Cuban authorities regularly attack such innovations, calling them part of a U.S. “cyber-war” to topple the regime. Indeed, the U.S. Agency for International Development financed the development of ZunZuneo, a controversial Twitter-like platform for Cubans.

But many of the new technologies used on the island are off-the-shelf, developed abroad and imported by Cubans for their personal use — and are evidence that the government is losing the battle to control access to the Internet and uncensored information.

Cuban officials “are setting up a wall that is leaking and putting fingers on the leak. Pretty soon there will be more leaks than fingers,” said Ted Henken, a professor at Baruch College in New York who studies Cuba’s blogosphere.

The latest leak to become public: Wi-Fi networks, essentially groups of friends and neighbors who started out linking their personal routers about a decade ago to play multiplayer computer games and exchange entertainment programs.

Wi-Fi networks “are widely in use in Cuba these days to exchange information not offered by the official media,” said Alvaro Yero, a computer technician and journalist who was a member of the Mantilla network, known as the Vibora Park Team.

Government censors initially turned a blind eye to them, even as they increasingly used powerful signal boosters to extend the areas of coverage and transmission speeds, according to the blog La Singularidad, which helps Cubans find uncensored information.

“But what’s been happening recently is that they have been attacking [the networks] with more virulence” since the ZunZuneo program made headlines in early April, the blog added.

Two other networks in Havana and one in Cienfuegos, 140 miles to the east, were reported to have been shut down by authorities this year. But Yero said Havana alone has at least a dozen still operating, and Cienfuegos residents said they know of two others that are still working.

The Vibora Park Team had 120 members who used passwords to access the network, free of charge, and the games, movies and TV programs stored on a makeshift server, said Yero, whose report on the closing appeared on the Miami-based website Cubanet. He said he did not know the name of the computer program used to coordinate the multiple connections.

The network had its own home page but no access to the Internet, he added. Others said, however, that while most of the Havana networks did not have Internet access, some obtained occasional access by bribing government officials who have accounts because of their work.

Yero said the same man who ran the Mantilla network ran an even bigger one, with 400 members, that police broke up in early May. That network was linked to a string of others that stretched the coverage as far as 10 miles away, he told el Nuevo Herald.

It charged members up to $10 a month for the access plus a weekly paquete — a compilation of movies, telenovelas, sports and news reports usually put together abroad and more often passed around among Cubans using DVDs or USB flash drives.

Police seized equipment valued at nearly $1,100 during that first raid, and fined the network’s operator $1,000. He was fined an additional $180 after the latest raid, but was not charged with a criminal violation.
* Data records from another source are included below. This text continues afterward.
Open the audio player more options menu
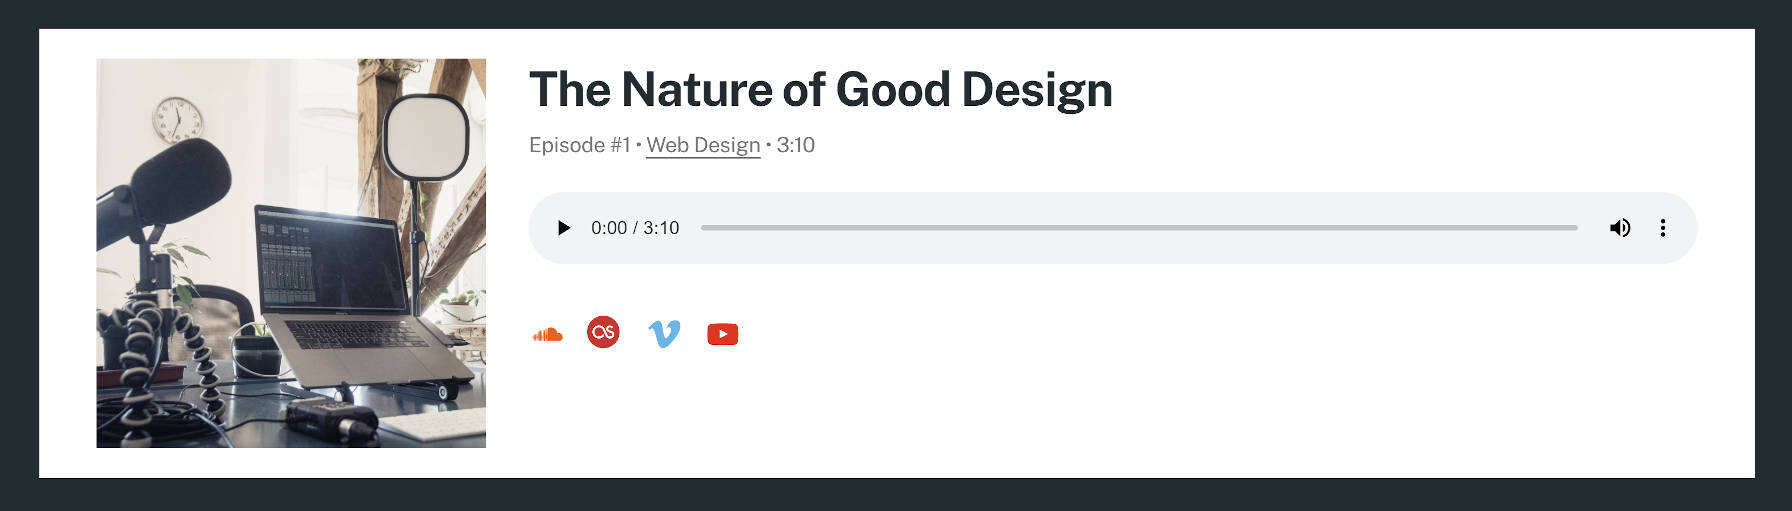The image size is (1792, 511). tap(1662, 228)
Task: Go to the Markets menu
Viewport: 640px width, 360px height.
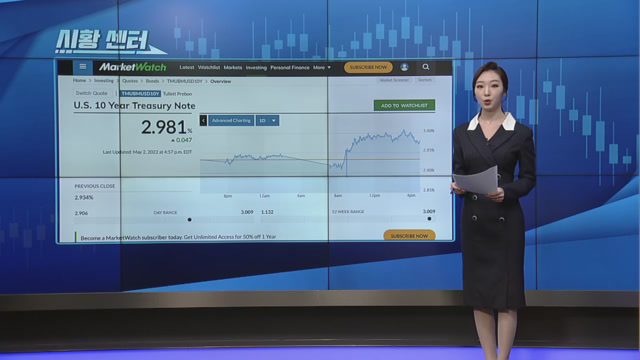Action: tap(233, 67)
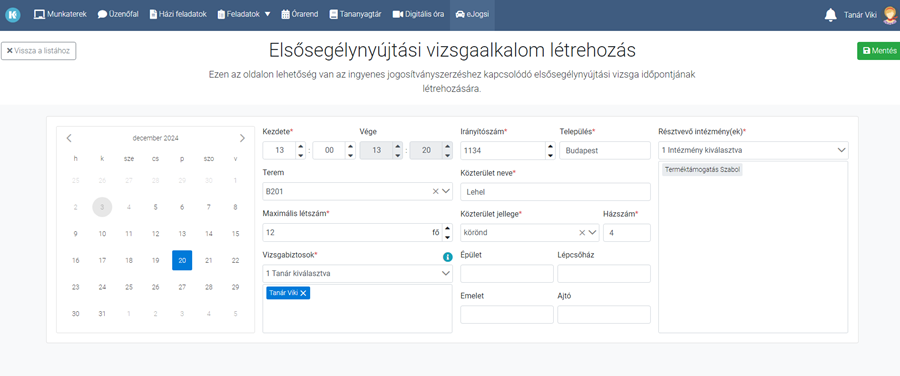
Task: Remove the Tanár Viki tag
Action: click(x=304, y=293)
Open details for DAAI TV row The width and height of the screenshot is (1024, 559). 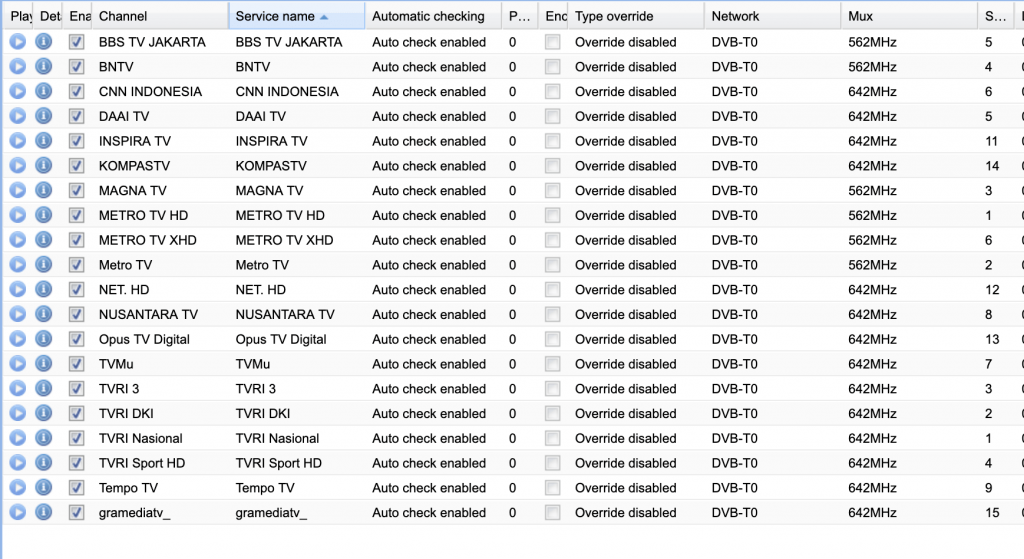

ETECSA officials also shuttered a Wi-Fi network last month that had operated for barely a week out of an apartment building in the Pastorita neighborhood of Cienfuegos, with a reach of up to 300 feet, according to another report on Cubanet.

“No matter how much I explained to them that I only used it to play games, the officials did not understand. They alleged that what I was doing was illegal and proceeded to seize the equipment,” said the network’s owner, Carlos Daniel.

Cuban laws are apparently unclear on Wi-Fi equipment, and several Nano-brand signal boosters are listed for sale for up to $250 on the website Revolico, a Cuban version of eBay. But the government blocks Cubans’ access to Revolico.

USAID subcontractor Alan P. Gross is serving a 15-year prison sentence in Havana for using satellite phones to create three Wi-Fi hotspots and Internet access for Cuban Jews outside state controls. He was convicted of endangering Cuban sovereignty, a national-security crime.